I really have no excuse for going so long without getting my license. I wasted about a month of the summer after 10th grade, two afternoons a week, sitting in a moldy classroom, learning how to text message discreetly whilst desensitizing myself to violence with ultra-gory videos of drunk drivers — after Only. One. Beer. BUH BUH BUH — that could have been directed by Tarantino, recycled plotlines and all. Zing! (Just kidding, Mr. Tarantino, sir, please don’t hurt me). I got my permit, and almost crashed my dad’s car into a lamppost in the parking lot of the local minor league baseball stadium when I confused the accelerator and the brake pedal. In short, I completed all the prerequisites. So why didn’t I ever get my license?

That was the question I pondered this summer as I sat in the un-air-conditioned lobby of the DMV with about six overeager 15 year olds, my thighs sticking to the uncomfortable vinyl seats, waiting to take my knowledge test, which I passed with flying colors. Okay, 80 percent, but a pass is a pass. Who remembers exactly how many feet you’re supposed to follow behind a school bus, anyway? This license thing’ll be a piece of cake, I thought.

And then, as I sat paralyzed in the driver’s seat of my mother’s car, her harried words of encouragement unintelligible, I remembered. I hate driving. I am horribly, overwhelmingly afraid of exceeding speeds of 20 miles an hour, and I panic when I encounter other moving vehicles. In other words, it was back to public transportation for me. But now I have a learner’s permit, so that’s a bonus, I guess.
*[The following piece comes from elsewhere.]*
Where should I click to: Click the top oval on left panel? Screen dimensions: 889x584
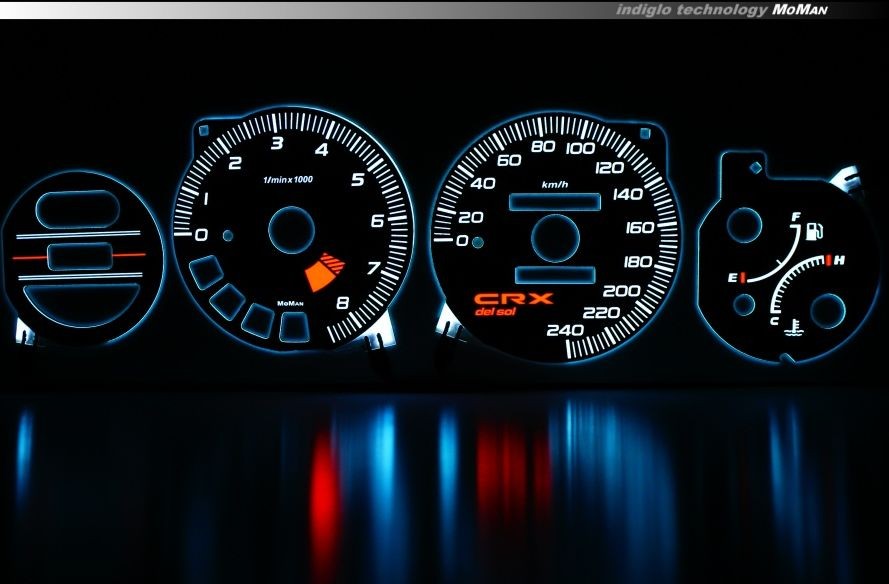click(x=77, y=209)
My torrid affair with the bus began at the tender age of 12, when my parents decided that I was old enough to get to and from jazz band by myself (yes, I was a baby nerd). It was sort of thrilling to be able to get around, all on my own, without anybody’s help. Since then, our relationship has only grown. The number 67 route and I are practically soul mates, though we do have an open arrangement. See, my bike and I are also involved. Sometimes, all three of us do get together, but my bike mostly sits on the rack and watches.

As we mourn the long, slow death of that metaphor, let me expound on my love of public transportation. Firstly, the obvious: I never have to pay for gas, ever. Bus fare, while more expensive than it was in the good old days (ah, the early 2000’s, I remember them well), is still way cheaper than filling up the minivan that would be my golden chariot. Also, I am being a good global citizen. I am not contributing to global warming. My fellow passengers and I are mega carpooling! And we have clean buses in this here crunchy granola haven of the upper Midwest. Al Gore loves me.

But the real reason I love the bus is the people watching. Why, just this morning, I saw a gentleman drinking Listerine and muttering about the Yankees. I’m not sure which I was more concerned about. I also saw a woman reading Ayn Rand sitting next to a man reading The Audacity of Hope. Sadly, I don’t think their interests are as divergent as I had once hoped. Last week I witnessed an epic baby-daddy battle that belonged on the vaunted stage of the Maury Povich program (of whose audience I was once a member!), as well as a heated discussion about the pros and cons of instant run-off voting.

I volunteer at a drop-in shelter, and I sometimes get to see my buddies on the bus, which is a genuine treat. I’ve also had some great discussions about books and movies on the bus, and it’s where I get all my sports information. I’ve eavesdropped on some amazing phone conversations, and consequently had a few great story ideas. You see guys in business suits sitting next to students and mothers and homeless folks. The bus is a great place to think, and it also gives you the opportunity to just stop and take a look around. After all, you don’t always have to keep your eyes on the road.

And that is really why I don’t have my driver’s license. Plus the whole “paralyzed with fear” thing. (Sorry Mr. Kubrick, for the misappropriation of your title).